You are making an obvious point and then asking people to agree with it so it appears that people are conceding to your argument, when in fact this comment has nothing to do with the point you have being trying to make.

I will not support this style of argument.

Therefore, I can breathe water when my regs fail, no big deal. Haven't you seen the Abyss?
 
Can you see how a space suit provides "life support" to an astronaut? In space, it is completely hostile to human existence right?? In a sub-marine environment, until we develop viable gills or some other method of O2/CO2 exchange, that too is completely hostile to humans. Have a look at the definition given by Oxford dictionary for LIFE SUPPORT:

Sorry, y'all, but I'm going to have to agree with this analogy. Perhaps it's more obvious to those who are diving in hard overhead (caves, wrecks) and staged decompression diving. But whether it's obvious or not, it's still the case. The bottom line is that without the equipment, you die.

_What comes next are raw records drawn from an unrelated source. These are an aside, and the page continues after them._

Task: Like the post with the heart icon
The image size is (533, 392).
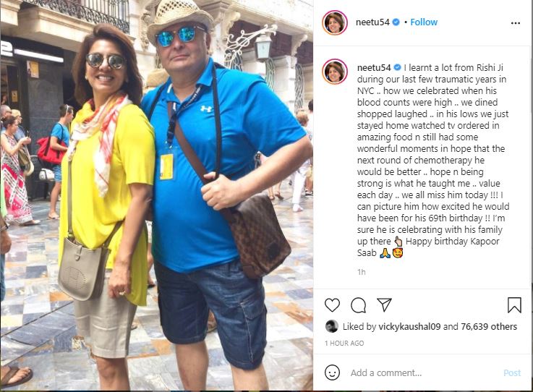Action: [x=332, y=305]
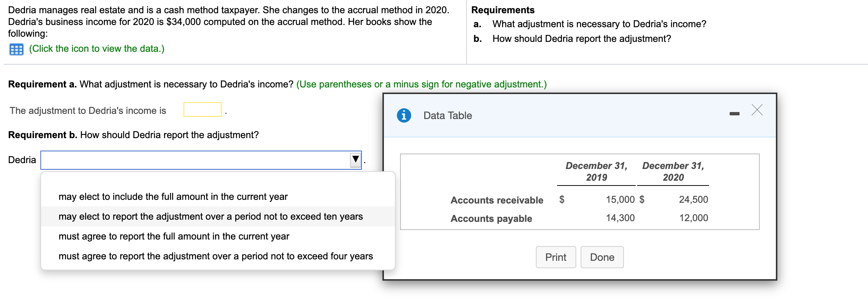Minimize the Data Table popup
868x306 pixels.
tap(734, 114)
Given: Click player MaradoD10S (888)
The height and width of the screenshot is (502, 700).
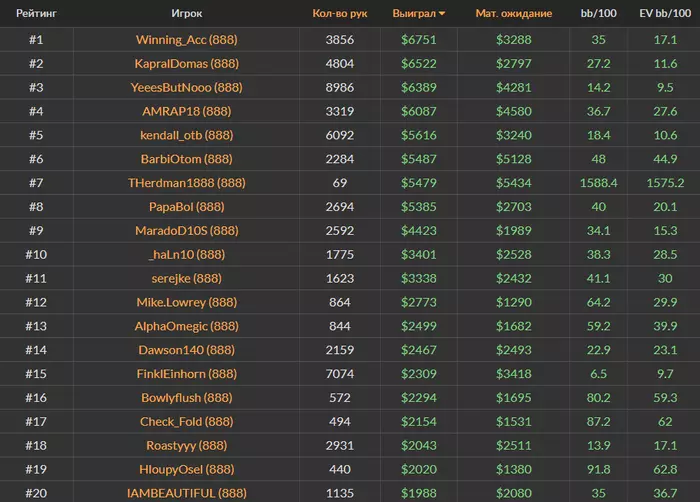Looking at the screenshot, I should pos(186,231).
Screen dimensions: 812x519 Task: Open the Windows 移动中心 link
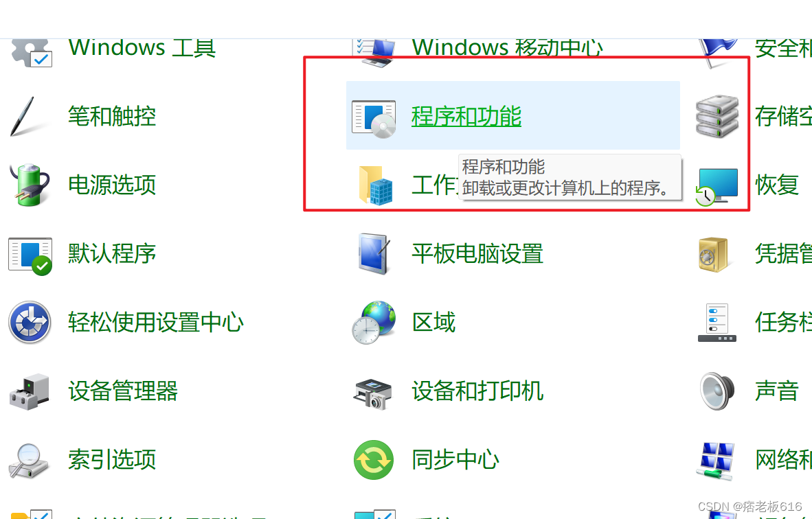click(508, 47)
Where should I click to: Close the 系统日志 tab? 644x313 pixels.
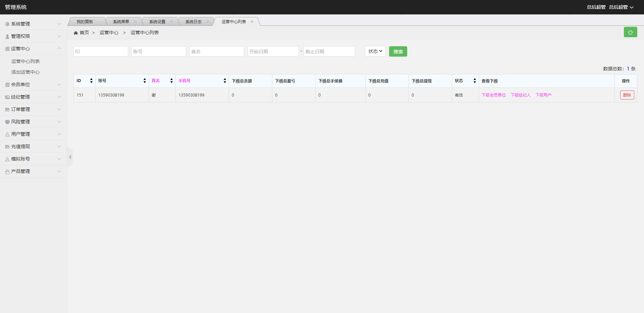coord(208,22)
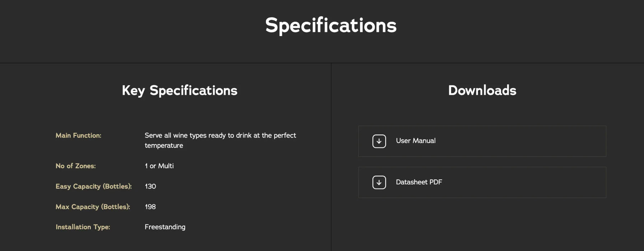Click the 198 max capacity value
The width and height of the screenshot is (644, 251).
click(150, 207)
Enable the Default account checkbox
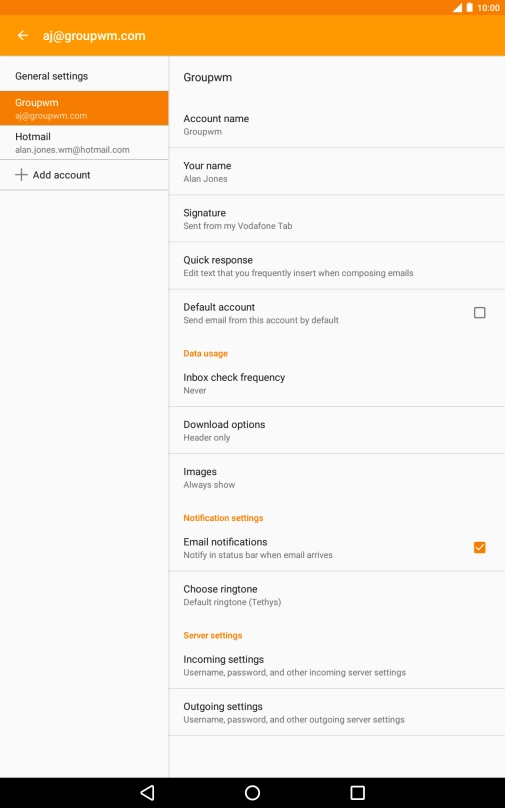505x808 pixels. point(480,313)
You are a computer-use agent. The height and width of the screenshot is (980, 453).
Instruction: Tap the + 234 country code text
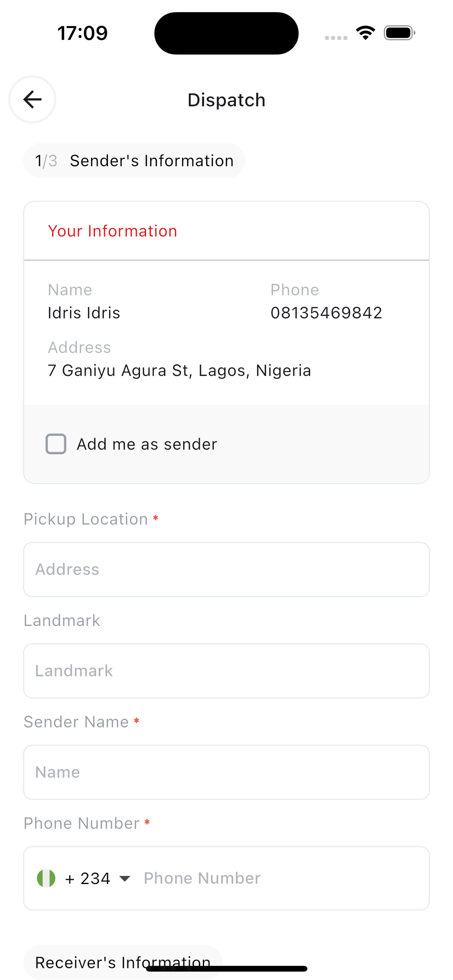pyautogui.click(x=88, y=878)
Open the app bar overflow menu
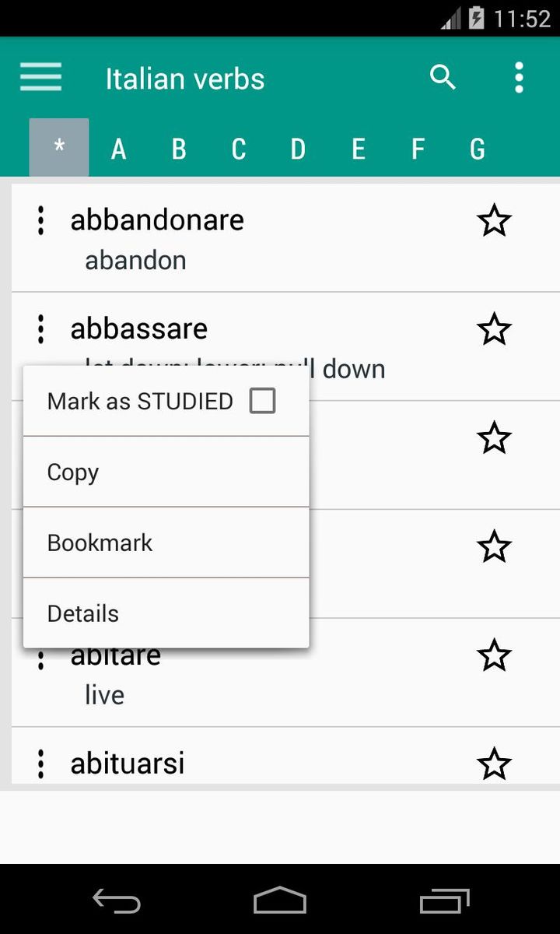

Okay, so depending on the nature of the dive, a diver facing a catastrophic failure of an important component of his life support may have options - like swimming to the surface or borrowing someone else's life support equipment. But it's still life support, much in the same way that a parachute is life support equipment to the skydiver. Just 'cause he's got a reserve 'chute doesn't make the system any less "life support."

No we shouldn't have to pay through the nose just because it is 'life-supporting' equipment, but the economists among us (pointing at the guy who writes REALLY :D REALLY long posts) have explained the supply and demand paradigm shift already.

Yeah, who IS that guy? Hate that long poster... :D

THE LDS WHO SURVIVE WILL BE THE ONES THAT CHANGE IN ORDER TO BEST ADDRESS THE NEEDS OF THEIR CUSTOMERS, NOT THE ONES WHO EXPECT THEIR CUSTOMERS TO ADDRESS THEIR NEEDS.

+1! Anyone who thinks otherwise is sadly disillusioned. Markets - including pricing, demand, product innovation, and the works... Are totally controlled by the consumer. It continues to astound me that a manufacturer (actually, a distributor) enacts (sometimes illegally) price controls. Not only is it fruitless, but it places the retailer in a really bad position because he often can't sell an item below a set price, even when that's what the market (consumer) demands.

These are the basics in business. It should not surprise, then, that the industry is in upheval when clearly, what's being practiced is something besides business basics.

I missed making an m-quote on the post about the guy who services and compresses. 8$ fills and service for regs no matter where/who sold them. No BellyAching about online sales... that guy, despite having been in the business for 30 years, is on the forefront of where our industry has to go.

Absolutely!

My air fills are $10. For that price, though, the client gets healthy breathing gas without any shortcuts. They also get fills, two tanks at a time, in five minutes or less - cold. Yes, I could probably sell the fills for less, but at some point, it'd be a sacrifice - either the quality or the speed of fills would decrease. My business model bets that people will pay a couple of extra bucks per fill to have good, quality, reliable gas literally "on tap."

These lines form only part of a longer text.